Today, after handing in my last essay, I went to my Problems of Modernism: 1913, class. I was pretty tired. This is what I wrote for one of the sentences of my notes:

The artists are attempting to soak some of the others' art through naughty candy

Naughty candy? That came out of NOWHERE. The rest of the sentence might seem stupid to you, only the teacher actually talks that way, and I find him to be so amusing that I write down everything he says. EVERYTHING. Even the sweet jokes he cracks. Even when he ended the lecture with "And next time I will show you MORE pictures of naked men!" Except for the "naughty candy" part, the rest of that sentence makes sense to me, but there was no way he said "naughty candy" at any point in the lecture.

This week has been an absolutely rip-roaring, spine-tingling, rousing, sensational adventure roller coaster ride of a week filled with essays, midterm, essays, essays, essays, midterm, and oh, what the hell, why NOT another essay?

Ok, so maybe that up there is a wee bit of an exaggeration.

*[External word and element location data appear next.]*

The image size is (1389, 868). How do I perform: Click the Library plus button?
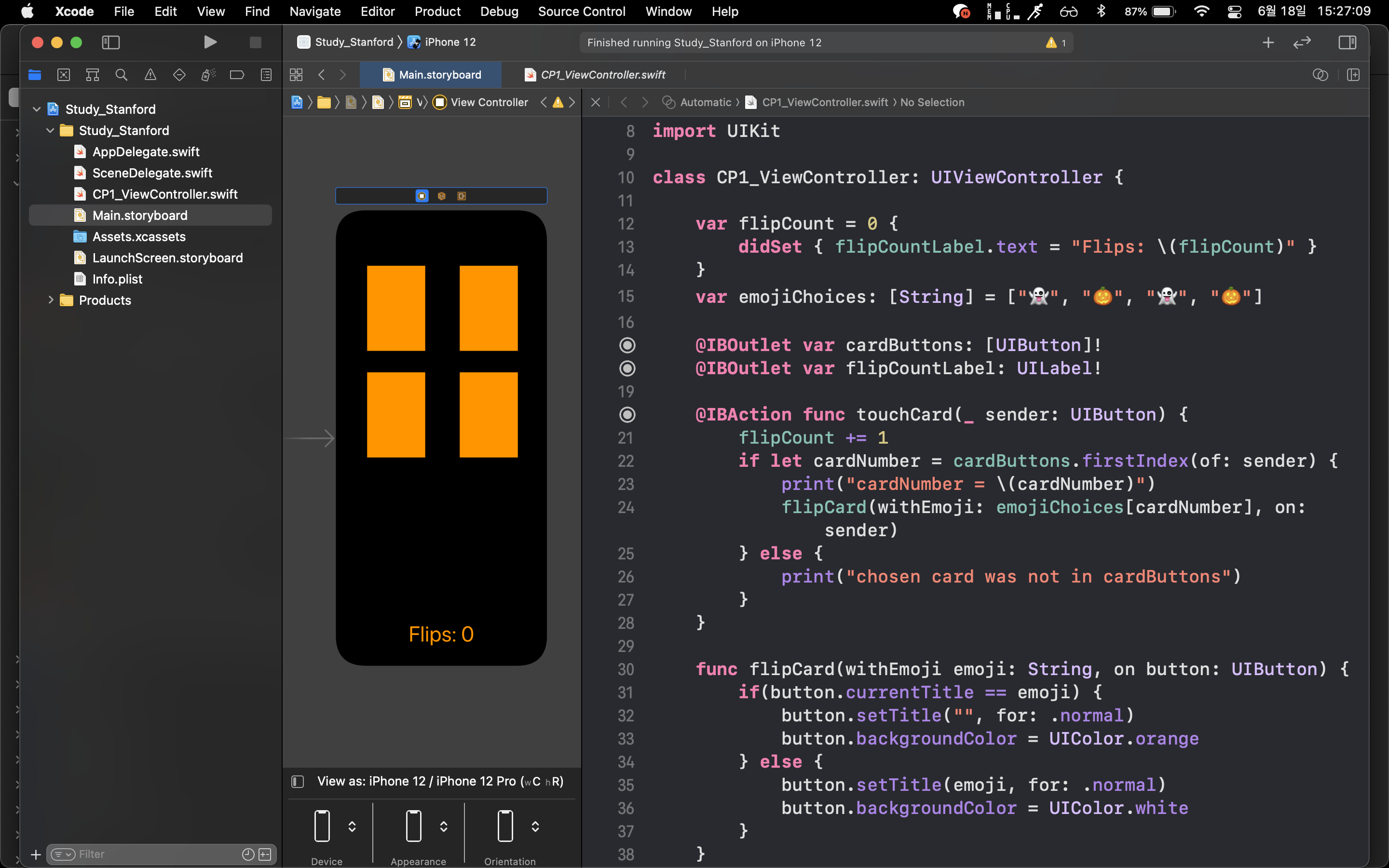pyautogui.click(x=1268, y=42)
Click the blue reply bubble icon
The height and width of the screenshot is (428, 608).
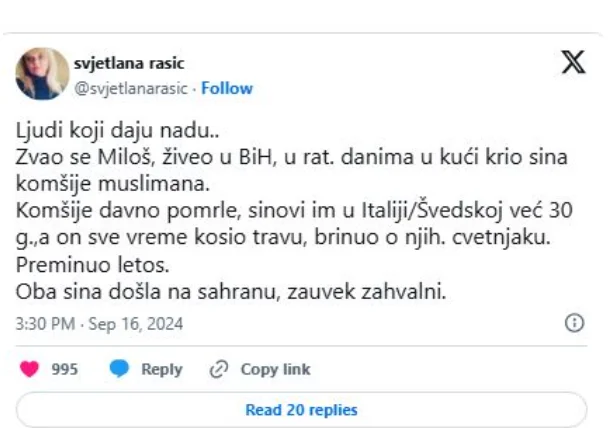coord(120,369)
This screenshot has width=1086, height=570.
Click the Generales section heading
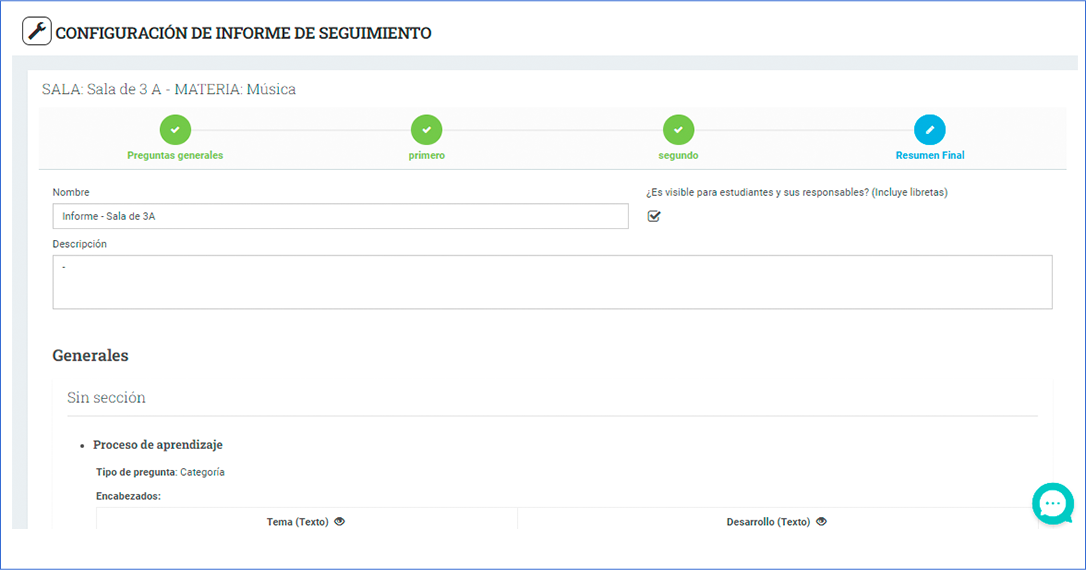pyautogui.click(x=91, y=355)
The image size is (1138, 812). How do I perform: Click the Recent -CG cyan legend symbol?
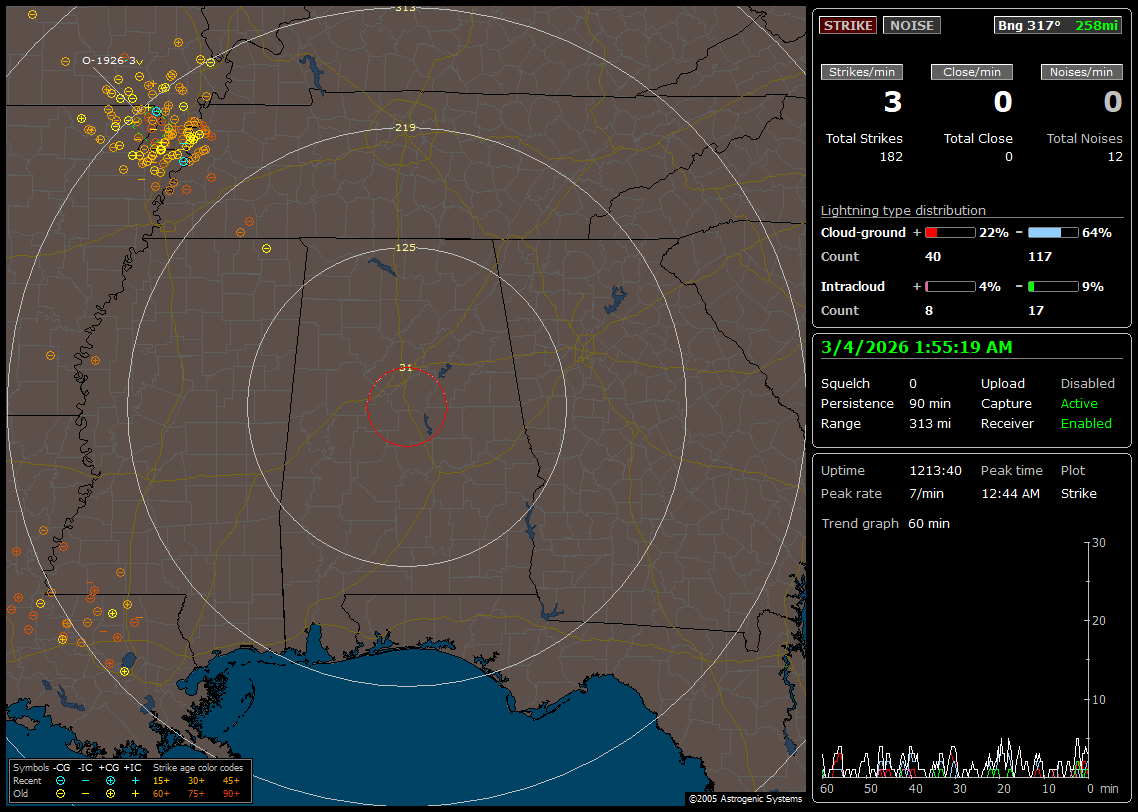coord(60,780)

Everyone have a really tablecloth evening. I mean nice evening.

Wednesday, May 02, 2007

Full Circle

I re-met David today. He is not Ivan.

Tuesday, May 01, 2007

Day of let downs

I met Ivan today. He is not David.

Bruce, I tried as hard as I could to use your idea for a thesis statement. The best I could manage to eek out went something like "Even though X appears confident in his writing, he actually isn't." I think it's acceptable.